Abzocke-Gefahr: Tankstelle stoppt „Ukash“-Verkauf

Böse Überraschung im E-Mail-Postfach: Hinter der Mail der vermeintlichen „Bundespolizei“ verbirgt sich ein Virus – und der Versuch, die Internetnutzer dreist zu erpressen. ▪ F. Zacharias

HALVER ▪ Ob Zufall oder nicht: Gleich mehrere Halveraner scheinen in jüngster Zeit Ziel einer Attacke durch Internetbetrüger geworden zu sein.

Beim ersten aufgeregten Kunden dachte Margarethe Gabriel noch an einen Einzelfall. Skeptisch wurde die Mitarbeiterin der bft-Tankstelle am Bächterhof beim zweiten und dritten, der unbedingt eine so genannte Ukash-Karte im Wert von 100 Euro kaufen wollte. Der vierte Fall am gestrigen Vormittag brachte ihr dann die Gewissheit: Zahlreiche Halveraner sind aktuell Opfer einer neuen Form von Internetbetrug.

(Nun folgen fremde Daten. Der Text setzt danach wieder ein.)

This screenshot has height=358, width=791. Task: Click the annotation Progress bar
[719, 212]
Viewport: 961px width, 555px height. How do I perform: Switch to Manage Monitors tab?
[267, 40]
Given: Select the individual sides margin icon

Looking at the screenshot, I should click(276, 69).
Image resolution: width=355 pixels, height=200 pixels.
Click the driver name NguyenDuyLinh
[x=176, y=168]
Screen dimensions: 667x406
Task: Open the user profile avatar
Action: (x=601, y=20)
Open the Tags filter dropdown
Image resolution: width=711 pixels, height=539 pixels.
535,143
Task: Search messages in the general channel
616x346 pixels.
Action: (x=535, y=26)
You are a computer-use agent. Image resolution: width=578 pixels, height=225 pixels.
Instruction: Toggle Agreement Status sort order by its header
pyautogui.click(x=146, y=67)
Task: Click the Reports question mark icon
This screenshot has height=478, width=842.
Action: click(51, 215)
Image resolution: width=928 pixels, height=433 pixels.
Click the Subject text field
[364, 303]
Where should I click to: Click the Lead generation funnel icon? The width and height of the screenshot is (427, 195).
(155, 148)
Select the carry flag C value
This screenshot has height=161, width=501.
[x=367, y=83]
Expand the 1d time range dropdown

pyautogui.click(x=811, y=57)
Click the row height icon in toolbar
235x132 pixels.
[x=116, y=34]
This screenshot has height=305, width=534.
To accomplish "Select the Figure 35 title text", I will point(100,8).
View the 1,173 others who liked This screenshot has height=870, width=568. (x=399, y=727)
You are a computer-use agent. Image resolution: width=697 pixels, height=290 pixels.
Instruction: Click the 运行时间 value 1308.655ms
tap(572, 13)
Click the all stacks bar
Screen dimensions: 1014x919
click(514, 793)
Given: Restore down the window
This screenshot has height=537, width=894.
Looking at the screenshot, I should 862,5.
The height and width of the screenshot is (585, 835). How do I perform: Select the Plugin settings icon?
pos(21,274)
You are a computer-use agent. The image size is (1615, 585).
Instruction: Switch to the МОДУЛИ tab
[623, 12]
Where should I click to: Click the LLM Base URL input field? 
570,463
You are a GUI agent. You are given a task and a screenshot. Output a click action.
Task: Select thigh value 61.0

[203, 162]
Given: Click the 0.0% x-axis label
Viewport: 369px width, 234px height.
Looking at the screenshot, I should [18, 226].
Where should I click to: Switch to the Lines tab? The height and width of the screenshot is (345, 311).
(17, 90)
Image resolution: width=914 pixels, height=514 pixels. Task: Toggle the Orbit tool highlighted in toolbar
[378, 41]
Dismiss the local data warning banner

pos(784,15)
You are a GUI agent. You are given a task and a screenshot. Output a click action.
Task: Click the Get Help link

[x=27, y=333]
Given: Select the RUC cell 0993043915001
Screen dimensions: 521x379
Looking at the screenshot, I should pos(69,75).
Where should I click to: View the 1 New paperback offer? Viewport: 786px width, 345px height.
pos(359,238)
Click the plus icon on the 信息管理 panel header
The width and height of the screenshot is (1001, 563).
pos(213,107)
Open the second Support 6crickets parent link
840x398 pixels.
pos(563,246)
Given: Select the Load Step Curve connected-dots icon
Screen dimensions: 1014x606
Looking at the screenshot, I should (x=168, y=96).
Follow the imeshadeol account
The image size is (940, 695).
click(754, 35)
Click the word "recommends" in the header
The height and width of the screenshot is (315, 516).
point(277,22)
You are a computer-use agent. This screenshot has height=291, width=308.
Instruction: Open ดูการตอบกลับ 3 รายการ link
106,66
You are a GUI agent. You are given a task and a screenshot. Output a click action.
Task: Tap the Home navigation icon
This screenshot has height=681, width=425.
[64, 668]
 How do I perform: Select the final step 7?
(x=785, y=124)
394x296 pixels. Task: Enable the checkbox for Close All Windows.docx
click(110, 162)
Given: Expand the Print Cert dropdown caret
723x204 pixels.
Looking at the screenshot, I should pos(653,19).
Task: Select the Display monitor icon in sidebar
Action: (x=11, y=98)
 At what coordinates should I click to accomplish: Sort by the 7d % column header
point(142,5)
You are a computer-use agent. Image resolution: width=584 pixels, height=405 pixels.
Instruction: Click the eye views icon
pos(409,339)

Der Schock kommt bereits beim Öffnen der Mail: „Bundespolizei“ und „Bundeskriminalamt“, so heißt es scheinbar hochoffiziell, hätten auf dem Rechner des arglosen Nutzers „illegale Aktivitäten“ ausgemacht. Von dem betroffenen Computer sollen nicht nur E-Mails mit „terroristischem Hintergrund“ versendet worden sein, auch kinderpornografisches Material sei gefunden worden. Die Absender dieses Hinweises fordern eine „Strafzahlung“ in Höhe von 100 Euro, um das vermeintliche Vergehen vergessen zu machen. Das Fatale: Selbst, wer diese offensichtliche Betrüger-Mail ignoriert, kämpft mit deren Folgen. Der Computer scheint fortan nicht mehr nutzbar. Es erscheint eine Warnmeldung, dass das Betriebssystem „gesperrt“ wurde. Vereinzelt wird sogar verlangt, die Summe binnen 24 Stunden zu begleichen – ein Umstand, der die teils aufgelösten Kunden Margarethe Gabriels erklärt.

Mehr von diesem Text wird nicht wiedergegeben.